Fortunately, your FOS i-mind* has apps to help it work better available for retinal download from this blog ;) !
Using your industry standard free Retinal Information Download App (RIDA) you have free access to the 24/7 streaming fruitsofsuccesswithhugh.blogspot through FOS i-mind *.
The content is in the form of fonted characters and images received by your FOS i-mind * and RIDA software to your personal retinas through your natural focusing facility i-lens.
OK enough of this funny nonsense- now to the serious matter of using our selling brain better.
- Working memory
- Logical and rational thought
|1. The Sales Attention App|
Probably the most useful feature of a salesperson's brain begins with attention. Attention determines what you are conscious of at any given moment of opportunity.
Learning to work this app is just about the most important thing your selling brain can do.
Firstly this app will help you give your buyer a 'damned good listening to !' .
In research polls of Buyers' views of salespeople, time and again they wish we would listen more !
However to make sense of the frantic business world world , we need to filter out almost everything around us and focus only on what is relevant - namely what the client is saying to us.
Such focused attention is essential for our learning and memorising.
So if you can BOOST your ability to pay attention it follows you can at almost improve everything in selling.
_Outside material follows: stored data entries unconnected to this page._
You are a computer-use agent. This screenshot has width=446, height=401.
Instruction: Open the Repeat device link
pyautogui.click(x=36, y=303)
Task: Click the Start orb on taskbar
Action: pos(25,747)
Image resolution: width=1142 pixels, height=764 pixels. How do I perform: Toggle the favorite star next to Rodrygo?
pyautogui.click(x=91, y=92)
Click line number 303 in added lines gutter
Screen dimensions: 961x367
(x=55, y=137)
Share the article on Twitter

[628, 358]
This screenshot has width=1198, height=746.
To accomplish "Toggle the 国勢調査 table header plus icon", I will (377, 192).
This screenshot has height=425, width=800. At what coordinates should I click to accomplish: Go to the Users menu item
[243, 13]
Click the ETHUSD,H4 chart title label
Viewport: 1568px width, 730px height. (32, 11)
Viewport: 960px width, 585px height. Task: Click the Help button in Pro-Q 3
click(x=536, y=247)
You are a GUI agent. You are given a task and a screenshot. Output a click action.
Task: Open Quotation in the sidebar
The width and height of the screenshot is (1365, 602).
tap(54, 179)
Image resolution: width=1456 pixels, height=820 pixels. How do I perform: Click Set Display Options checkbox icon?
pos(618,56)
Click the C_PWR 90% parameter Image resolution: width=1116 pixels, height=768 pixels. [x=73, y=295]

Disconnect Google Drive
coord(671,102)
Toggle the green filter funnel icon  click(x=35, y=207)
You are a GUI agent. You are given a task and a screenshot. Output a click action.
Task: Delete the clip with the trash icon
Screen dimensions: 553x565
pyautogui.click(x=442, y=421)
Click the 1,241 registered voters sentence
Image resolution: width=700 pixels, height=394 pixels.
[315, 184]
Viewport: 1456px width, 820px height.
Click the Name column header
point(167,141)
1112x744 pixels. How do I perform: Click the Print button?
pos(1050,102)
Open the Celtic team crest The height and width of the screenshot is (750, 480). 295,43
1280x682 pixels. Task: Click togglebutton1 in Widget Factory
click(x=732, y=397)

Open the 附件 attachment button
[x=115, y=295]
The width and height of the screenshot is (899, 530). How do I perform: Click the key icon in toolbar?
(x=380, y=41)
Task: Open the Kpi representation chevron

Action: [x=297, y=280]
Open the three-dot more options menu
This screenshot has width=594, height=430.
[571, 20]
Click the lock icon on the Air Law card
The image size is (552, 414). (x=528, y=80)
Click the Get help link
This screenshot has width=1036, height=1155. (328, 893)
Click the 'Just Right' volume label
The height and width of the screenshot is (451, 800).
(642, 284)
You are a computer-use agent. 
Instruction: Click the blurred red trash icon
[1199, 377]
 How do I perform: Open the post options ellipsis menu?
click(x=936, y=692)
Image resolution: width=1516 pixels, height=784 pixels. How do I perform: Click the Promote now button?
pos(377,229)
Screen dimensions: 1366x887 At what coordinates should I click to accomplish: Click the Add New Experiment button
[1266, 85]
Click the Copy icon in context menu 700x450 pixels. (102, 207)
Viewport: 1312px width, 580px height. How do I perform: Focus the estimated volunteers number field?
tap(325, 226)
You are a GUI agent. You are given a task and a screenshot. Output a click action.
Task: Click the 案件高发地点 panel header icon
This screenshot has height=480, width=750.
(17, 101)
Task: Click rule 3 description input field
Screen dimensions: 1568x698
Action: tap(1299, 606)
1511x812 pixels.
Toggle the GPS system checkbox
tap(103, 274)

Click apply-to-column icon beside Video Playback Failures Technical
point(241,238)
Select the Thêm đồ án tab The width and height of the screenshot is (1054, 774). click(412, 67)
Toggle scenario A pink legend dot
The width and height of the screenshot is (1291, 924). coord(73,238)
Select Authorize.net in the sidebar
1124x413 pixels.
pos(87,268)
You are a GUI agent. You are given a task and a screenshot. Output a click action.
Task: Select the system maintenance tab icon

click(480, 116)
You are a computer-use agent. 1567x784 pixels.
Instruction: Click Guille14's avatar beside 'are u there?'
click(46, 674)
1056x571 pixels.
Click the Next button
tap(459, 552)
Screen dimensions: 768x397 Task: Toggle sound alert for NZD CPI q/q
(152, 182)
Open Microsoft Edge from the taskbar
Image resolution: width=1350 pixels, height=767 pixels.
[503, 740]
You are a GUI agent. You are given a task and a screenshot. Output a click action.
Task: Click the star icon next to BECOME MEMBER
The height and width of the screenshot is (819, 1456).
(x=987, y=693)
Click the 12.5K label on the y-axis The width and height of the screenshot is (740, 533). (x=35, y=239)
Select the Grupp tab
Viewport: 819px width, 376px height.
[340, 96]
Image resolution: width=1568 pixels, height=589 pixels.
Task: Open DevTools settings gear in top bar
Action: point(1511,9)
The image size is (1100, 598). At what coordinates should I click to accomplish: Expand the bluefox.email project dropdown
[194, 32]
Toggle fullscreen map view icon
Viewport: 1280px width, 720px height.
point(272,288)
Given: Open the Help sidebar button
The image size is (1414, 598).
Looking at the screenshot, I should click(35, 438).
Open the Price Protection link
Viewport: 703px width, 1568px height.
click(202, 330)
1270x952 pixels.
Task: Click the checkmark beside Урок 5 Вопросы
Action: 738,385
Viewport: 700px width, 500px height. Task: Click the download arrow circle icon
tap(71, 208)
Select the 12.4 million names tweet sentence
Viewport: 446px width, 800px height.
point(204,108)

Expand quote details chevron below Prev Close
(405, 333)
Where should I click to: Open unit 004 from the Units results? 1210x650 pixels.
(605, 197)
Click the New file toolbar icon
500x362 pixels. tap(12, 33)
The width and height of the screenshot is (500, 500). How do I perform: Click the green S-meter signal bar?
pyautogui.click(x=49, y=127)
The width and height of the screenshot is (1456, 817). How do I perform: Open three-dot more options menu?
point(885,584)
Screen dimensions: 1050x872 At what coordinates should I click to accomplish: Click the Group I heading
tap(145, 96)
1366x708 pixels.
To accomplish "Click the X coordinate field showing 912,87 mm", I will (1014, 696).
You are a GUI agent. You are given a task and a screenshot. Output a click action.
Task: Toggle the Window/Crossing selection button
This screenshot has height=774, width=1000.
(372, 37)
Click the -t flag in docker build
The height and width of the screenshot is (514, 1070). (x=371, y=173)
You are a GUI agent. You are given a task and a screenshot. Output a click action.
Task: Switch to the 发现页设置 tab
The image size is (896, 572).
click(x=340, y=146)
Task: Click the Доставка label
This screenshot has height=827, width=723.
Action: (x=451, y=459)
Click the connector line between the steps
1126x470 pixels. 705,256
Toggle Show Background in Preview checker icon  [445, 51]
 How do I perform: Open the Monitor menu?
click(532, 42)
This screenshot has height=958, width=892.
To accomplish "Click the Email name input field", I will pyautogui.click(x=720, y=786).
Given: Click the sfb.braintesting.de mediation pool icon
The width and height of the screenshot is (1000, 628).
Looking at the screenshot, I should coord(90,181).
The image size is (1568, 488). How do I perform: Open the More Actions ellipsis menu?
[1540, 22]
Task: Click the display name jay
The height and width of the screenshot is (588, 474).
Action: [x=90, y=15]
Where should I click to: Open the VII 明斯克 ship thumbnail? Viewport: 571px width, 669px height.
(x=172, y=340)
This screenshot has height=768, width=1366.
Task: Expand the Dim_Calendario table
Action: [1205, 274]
Apparently the the brain has two attention systems.One the 'bottom up" BU mode, automatically snaps up potential new information (but often distracting information) e.g. moving objects, sudden noises and sensations of touch. BU mode is fast , unconscious and always on.
The other system the " Top Down" TD mode is deliberate , focused attention which zooms in on what ever we need to think about and hopefully stays there long enough to get the job done.
This is the type of attention that is useful for doing tasks that require concentration like listening to your client.
Unluckily being distracted is both a bug and a design feature. TD mode requires effort and is prone to losing focus or being overridden by the BU system
Distractability comes therefore as both a bug and a design feature. The good news from neuroscience is that we can tweak our attention settings to stay more focused more easily.
We can cut down BU mode by:
- switching off email notifications, Facebook alerts etc
- putting mobile on silent
UCL's cognitive neuroscientist Nilli Lavie suggests we actually should give our brains MORE to do.
Her work has shown that better control of TD mode comes by not reducing but increasing inputs. Lavie's Load Theory says that once the brain reaches its limits of sensory processing , it can't take in anything else including distractions. She observes that this seems to work for both distractions and mind wandering.
|Hugh Alford standing next to the attention grabbing|
Giant Pencil in Lego® bricks
#artofthebrick exhibition currentlyat the Old Truman Brewery, Brick Lane, London
Lavie recommends adding visual aspects to make more attention-grabbing without making it more difficult e.g. colour bordering a document , using a colour for copy. So the old adage about taking physical notes has neuro-scientific support.
Further studies are under way and initial results appear to suggest the right kind of brain training could help most people.
The next best option is learning to chil-out in the right way.
Experienced meditators have been shown to have thicker parts of the brain associated with attention, while other studies have found that attention scores after a short course of meditation.
So learning to focus better may be as simple as making time to sit still and focus on not very much.